Reducing bureaucracy in labour law
At the end of the 2024 calendar year, the Bureaucracy Relief Act IV (BEG IV) in particular created the necessary steps to enable HR departments to further advance digitalisation in aspects relevant to employment law. As of 1 January 2025, the BEG IV provides for some long-awaited simplifications, e.g. in the German Act on Evidence (NachwG). There has been a move away from the strict (manual) written form towards the (digital) text form, which also allows e-mails, for example.
While the NachwG until recently prohibited employers from handing over the essential terms and conditions of employment to employees in electronic form, this has been permitted since 1 January 2025, provided that the minutes are drawn up in text form (Section 126b of the German Civil Code) and transmitted electronically, the document is accessible, storable and printable for employees and the employer provides the transmission to the employees with a request for proof of receipt (Section 2 (1) sentence 2 NachwG). However, at the request of the employee, the employer must continue to provide the proof in the conventional form.
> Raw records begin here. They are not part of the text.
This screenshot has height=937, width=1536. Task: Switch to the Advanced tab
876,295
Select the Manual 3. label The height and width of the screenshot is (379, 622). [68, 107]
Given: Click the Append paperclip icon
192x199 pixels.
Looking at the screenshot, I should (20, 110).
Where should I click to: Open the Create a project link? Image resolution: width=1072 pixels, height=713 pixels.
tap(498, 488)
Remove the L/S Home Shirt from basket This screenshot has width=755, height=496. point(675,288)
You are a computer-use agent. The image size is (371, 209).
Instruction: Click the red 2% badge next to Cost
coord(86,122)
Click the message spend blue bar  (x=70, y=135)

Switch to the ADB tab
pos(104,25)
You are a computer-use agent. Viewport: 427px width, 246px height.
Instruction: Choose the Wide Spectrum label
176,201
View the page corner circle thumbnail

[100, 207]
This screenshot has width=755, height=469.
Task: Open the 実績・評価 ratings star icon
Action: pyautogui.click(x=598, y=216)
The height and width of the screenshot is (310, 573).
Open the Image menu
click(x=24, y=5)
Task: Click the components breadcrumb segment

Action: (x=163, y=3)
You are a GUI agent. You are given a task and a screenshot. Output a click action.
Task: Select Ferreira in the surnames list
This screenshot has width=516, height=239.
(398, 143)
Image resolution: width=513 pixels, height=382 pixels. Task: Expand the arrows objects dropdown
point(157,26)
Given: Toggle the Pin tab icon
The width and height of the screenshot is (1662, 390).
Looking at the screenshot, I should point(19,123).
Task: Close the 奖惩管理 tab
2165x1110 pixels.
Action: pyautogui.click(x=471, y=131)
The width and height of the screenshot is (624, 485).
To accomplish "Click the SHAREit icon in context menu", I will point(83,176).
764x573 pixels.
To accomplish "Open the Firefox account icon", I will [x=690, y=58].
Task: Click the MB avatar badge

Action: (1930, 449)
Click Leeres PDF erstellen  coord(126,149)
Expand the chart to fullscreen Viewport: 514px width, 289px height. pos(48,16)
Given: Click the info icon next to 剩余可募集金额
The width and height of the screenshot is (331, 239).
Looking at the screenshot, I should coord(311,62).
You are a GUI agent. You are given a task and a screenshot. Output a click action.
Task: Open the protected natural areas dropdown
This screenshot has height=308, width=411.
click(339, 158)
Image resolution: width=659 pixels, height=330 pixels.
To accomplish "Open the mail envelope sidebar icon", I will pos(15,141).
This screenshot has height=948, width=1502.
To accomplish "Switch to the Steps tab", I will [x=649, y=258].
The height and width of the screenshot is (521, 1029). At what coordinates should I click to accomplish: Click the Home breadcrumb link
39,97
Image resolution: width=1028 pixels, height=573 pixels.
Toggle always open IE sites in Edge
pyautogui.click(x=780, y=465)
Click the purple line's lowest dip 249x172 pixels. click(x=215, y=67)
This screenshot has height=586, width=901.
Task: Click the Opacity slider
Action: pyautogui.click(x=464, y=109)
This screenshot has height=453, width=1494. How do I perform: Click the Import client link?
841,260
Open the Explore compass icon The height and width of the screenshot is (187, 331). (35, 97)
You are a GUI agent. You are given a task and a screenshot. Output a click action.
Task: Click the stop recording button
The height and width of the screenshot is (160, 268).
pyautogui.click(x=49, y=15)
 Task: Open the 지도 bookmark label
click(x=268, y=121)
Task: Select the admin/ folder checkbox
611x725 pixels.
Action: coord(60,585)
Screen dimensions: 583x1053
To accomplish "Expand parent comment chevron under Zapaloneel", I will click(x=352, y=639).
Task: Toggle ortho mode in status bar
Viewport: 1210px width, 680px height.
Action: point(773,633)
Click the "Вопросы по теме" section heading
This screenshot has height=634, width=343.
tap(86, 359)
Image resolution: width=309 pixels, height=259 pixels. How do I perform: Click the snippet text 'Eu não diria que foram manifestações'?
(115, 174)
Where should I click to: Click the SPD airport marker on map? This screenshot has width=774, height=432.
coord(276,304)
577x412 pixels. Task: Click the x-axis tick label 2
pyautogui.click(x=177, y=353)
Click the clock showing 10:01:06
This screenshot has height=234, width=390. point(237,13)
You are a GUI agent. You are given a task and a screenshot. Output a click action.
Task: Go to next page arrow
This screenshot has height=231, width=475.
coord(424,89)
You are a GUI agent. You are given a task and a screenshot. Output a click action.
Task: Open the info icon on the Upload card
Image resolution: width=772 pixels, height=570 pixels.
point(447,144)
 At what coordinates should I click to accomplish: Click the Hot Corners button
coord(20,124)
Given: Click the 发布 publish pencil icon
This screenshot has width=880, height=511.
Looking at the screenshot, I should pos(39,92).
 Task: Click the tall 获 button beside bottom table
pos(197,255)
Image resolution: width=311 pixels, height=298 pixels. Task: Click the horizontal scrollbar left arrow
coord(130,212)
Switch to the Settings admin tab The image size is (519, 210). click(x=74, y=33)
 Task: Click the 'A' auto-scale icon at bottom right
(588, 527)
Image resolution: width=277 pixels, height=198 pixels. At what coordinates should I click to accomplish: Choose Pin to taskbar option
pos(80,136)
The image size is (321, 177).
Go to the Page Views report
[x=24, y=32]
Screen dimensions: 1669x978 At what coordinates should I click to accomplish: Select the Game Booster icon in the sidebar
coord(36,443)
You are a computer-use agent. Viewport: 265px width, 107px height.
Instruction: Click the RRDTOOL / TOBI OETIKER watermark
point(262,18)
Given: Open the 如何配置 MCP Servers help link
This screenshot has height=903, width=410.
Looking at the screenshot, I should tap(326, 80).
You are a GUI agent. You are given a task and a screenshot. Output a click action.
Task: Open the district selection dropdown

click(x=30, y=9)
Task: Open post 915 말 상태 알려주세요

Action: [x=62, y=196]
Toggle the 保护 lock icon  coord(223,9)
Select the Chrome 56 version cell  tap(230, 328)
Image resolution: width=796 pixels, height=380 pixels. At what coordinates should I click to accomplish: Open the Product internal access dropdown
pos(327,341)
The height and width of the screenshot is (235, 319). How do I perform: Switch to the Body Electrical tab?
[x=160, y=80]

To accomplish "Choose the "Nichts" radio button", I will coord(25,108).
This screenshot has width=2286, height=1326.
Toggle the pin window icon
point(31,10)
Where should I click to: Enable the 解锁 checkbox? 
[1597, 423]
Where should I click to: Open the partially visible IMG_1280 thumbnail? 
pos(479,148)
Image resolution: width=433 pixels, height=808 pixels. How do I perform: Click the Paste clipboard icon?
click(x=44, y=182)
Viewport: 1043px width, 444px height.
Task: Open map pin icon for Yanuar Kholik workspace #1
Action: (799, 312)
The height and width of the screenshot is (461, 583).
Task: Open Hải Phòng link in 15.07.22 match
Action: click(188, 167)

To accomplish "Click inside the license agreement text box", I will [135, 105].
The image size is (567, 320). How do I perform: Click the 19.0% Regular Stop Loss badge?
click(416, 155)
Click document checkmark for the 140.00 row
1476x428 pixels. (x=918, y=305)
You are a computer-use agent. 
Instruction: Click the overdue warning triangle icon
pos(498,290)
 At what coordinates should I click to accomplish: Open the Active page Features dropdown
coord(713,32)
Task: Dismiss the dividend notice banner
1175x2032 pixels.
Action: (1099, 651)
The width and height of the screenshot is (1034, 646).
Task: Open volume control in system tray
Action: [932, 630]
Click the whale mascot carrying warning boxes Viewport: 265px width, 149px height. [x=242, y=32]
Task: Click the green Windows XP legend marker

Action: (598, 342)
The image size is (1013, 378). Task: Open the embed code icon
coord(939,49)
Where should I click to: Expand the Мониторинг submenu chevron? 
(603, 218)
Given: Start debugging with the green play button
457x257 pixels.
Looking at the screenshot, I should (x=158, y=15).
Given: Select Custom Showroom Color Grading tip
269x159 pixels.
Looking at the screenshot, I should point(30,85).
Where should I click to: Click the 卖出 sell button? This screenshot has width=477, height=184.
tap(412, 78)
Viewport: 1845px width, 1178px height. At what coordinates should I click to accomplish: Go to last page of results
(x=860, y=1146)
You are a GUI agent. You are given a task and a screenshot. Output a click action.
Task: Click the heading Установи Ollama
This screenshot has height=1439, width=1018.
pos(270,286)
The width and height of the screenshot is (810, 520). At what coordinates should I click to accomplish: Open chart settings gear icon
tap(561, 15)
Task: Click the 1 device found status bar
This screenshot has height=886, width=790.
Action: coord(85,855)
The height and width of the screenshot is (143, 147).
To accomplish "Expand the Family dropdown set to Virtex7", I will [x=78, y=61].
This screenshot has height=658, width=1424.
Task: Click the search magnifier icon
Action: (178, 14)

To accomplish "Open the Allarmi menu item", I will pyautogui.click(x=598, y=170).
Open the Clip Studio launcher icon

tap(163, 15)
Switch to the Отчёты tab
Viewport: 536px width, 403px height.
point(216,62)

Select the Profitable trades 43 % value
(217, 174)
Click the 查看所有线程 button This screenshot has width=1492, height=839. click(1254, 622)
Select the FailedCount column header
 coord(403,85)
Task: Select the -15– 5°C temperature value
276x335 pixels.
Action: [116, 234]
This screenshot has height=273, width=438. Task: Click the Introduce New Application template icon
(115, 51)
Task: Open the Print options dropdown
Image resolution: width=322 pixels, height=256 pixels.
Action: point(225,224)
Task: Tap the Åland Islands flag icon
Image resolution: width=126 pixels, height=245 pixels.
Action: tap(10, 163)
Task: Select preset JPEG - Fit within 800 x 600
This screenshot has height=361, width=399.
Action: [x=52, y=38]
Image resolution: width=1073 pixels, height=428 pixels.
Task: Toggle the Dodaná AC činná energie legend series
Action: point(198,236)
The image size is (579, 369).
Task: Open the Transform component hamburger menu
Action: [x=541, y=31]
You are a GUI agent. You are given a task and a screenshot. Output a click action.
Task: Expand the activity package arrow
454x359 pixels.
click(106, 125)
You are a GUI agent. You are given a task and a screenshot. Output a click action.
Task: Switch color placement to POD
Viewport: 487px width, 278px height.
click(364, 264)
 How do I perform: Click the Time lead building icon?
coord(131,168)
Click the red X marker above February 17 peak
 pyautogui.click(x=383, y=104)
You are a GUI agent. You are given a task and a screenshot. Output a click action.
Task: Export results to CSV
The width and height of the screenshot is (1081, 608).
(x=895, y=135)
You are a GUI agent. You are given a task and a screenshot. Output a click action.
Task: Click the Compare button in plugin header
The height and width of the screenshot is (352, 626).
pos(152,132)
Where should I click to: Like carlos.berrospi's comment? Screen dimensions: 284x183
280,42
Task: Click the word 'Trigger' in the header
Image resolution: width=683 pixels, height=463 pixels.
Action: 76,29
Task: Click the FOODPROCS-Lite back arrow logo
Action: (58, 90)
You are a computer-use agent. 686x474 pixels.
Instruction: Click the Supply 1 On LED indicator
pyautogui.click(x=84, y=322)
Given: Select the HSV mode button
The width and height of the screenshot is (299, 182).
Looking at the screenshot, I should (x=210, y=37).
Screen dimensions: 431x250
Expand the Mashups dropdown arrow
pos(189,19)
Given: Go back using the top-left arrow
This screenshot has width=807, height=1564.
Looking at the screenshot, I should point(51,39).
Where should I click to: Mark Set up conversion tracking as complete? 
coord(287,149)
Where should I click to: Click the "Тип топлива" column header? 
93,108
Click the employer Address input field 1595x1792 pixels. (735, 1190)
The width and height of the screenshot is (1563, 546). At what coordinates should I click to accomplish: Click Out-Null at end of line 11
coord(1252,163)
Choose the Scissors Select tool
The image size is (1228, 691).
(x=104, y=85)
The strict written form - handwritten signature - also remains the same for fixed-term agreements in accordance with the Part-Time and Fixed-Term Employment Act (TzBfG). However, there has been a step towards simplification in the context of so-called fixed-term employment. The agreement, which provides for the termination of the employment relationship upon reaching the standard retirement age, can now also be made in text form in order to be effective. Section 14 (4) TzBfG does not apply.